Explain the mechanism of opening and closing of stomata.
Answer:
Mechanism of opening and closing of stomata :
Levitt (1974) proposed K+ pump theory to explain the opening and closing of stomata. According to this, K+ ions are accumulated into guard cells from the subsidiary cells in the presence of light. This coupled efflux of protons leads to increase in pH of the guard cells. K+ ion accumulation is associated with influx of Cl– ions to decrease the water potential of guard cells. Water enters into guard cells making them turgid. The outer walls of the guard cells are thin, expand out- wardly with the help of microfibrils in the cell walls of guard cells resulting in opening of stomata.
At night, the K+ and Cl– ions move out of the guard cells due to which the water potential of guard cells increases and water stands moving out of guard cells leading to the closure of stomata.

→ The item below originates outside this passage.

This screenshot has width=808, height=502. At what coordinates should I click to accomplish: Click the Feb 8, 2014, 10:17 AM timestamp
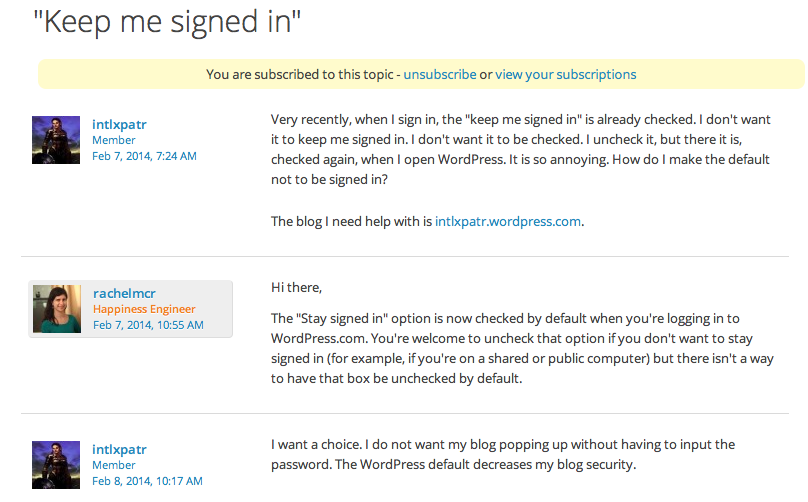click(x=148, y=481)
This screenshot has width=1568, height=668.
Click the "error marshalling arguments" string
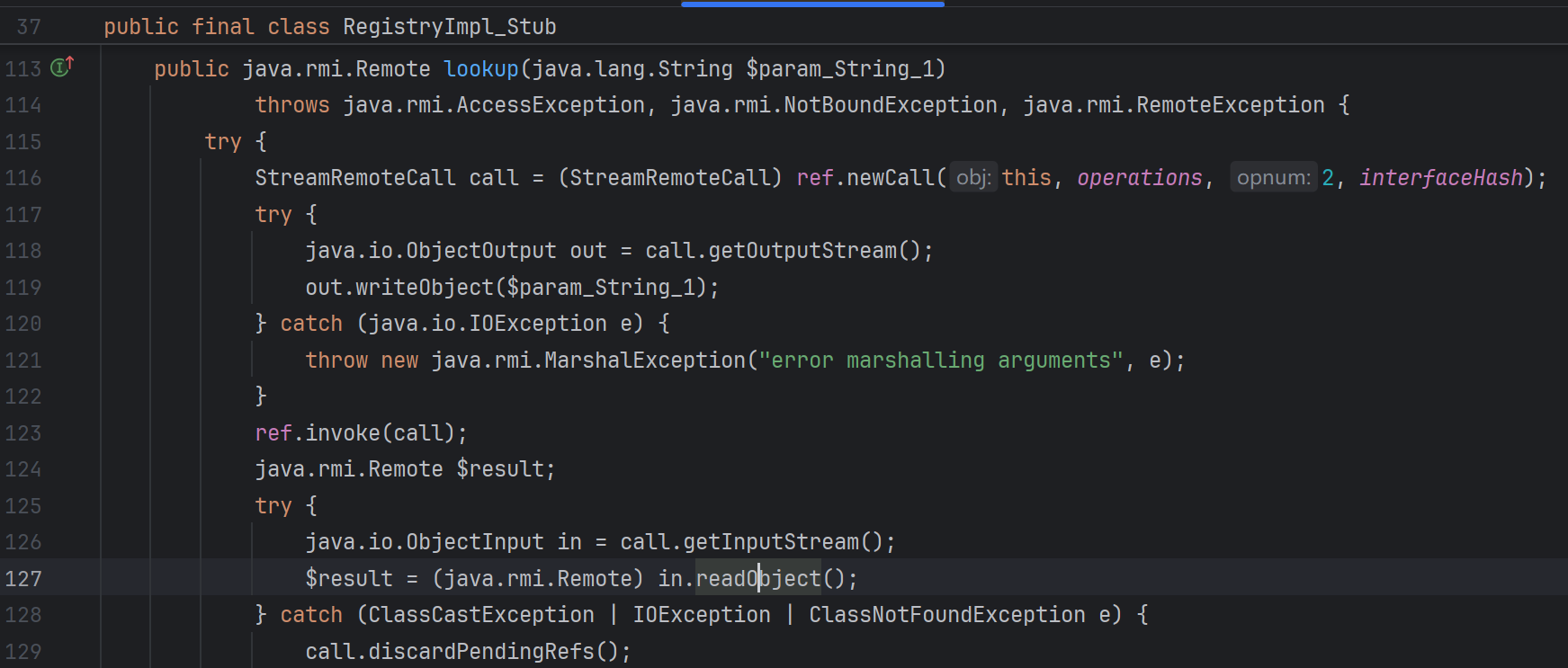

Under water stress conditions ABA (Abscisic acid), a natural antitranspirant drives the K+ ions out of guard cell making them close.
Intext Questions
Question 1.
Differentiate uphill and down till transport.
Answer:
| Uphill | Downhill |
| Proteins which transport substances from a low concentration to a high concentration is called uphill transport. | Proteins which transport substances from a High Concentration to a low concentration is called downhill transport. |
Question 2.
Compare facilitated diffusion and simple diffusion.
Answer:
| Facilitated diffusion | Simple diffusion |
| Movement of molecules along the concentration gradient, with the help of proteins. | Movement of molecules from one part of the cell to the other is called simple diffusion. |
Question 3.
What happens when two solutions of different concentrations are separated by an egg membrane? State the reason.
Answer:
If two solutions are separated by an egg membrane, the solution moves from low concentrated solution to a high concentrated solution through egg membrane (semipermeable membrane) until the two solutions become equally concentrated. It is called osmosis.
Question 4.
In general in a plant which path of water movement is more and why?
Answer:
Transpiration pull. Generally due to transpiration, tension is created in mesophyll cells which withdraws water from stem → root → Root hair and finally from the soil. Thus water goes upwards in the form of a continuous column.
Question 5.
Why pinus seeds fail to germinate in the absence of mycorrhizae?
Answer:
Pinus plants have an obligate association with the mycorrhizae. The fungus only provides water and minerals. That is why seeds of pinus cannot germinate in the absence of mycorrhiza.
Question 6.
Why do stomata close under water stress conditions?
Answer:
In water stress conditions, ABA (Abscisie acid), a natural antitranspirants drives thfe K+ ions out of guard cells making the stomata close.
Question 7.
How are stomata distributed in a typical monocot plant?
Answer:
Stomata are equally distributed on both the surfaces in monocot also plant.
Question 8.
In what form the sugars are transported through phloem?
Answer:
Sucrose, other sugars, hormones and amino acids.
Question 9.
Why does the root endodermis transport ions in one direction only?
Answer:
The walls of the endodermis are suberised (casparian strips) and is impervious to water. So water is directed to wall regions that are not suberised into the cells proper through membranes. So because of suberin, it has the ability to transport water in one direction only.
Question 10.
If a ring of bark is removed from an actively growing plant, what will happen and why?
Answer:
In the absence of downward movement of food, the portion of the bark above the ring on the stem becomes swollen after a few weeks. This shows that, phloem is the tissue responsible for translocation of food.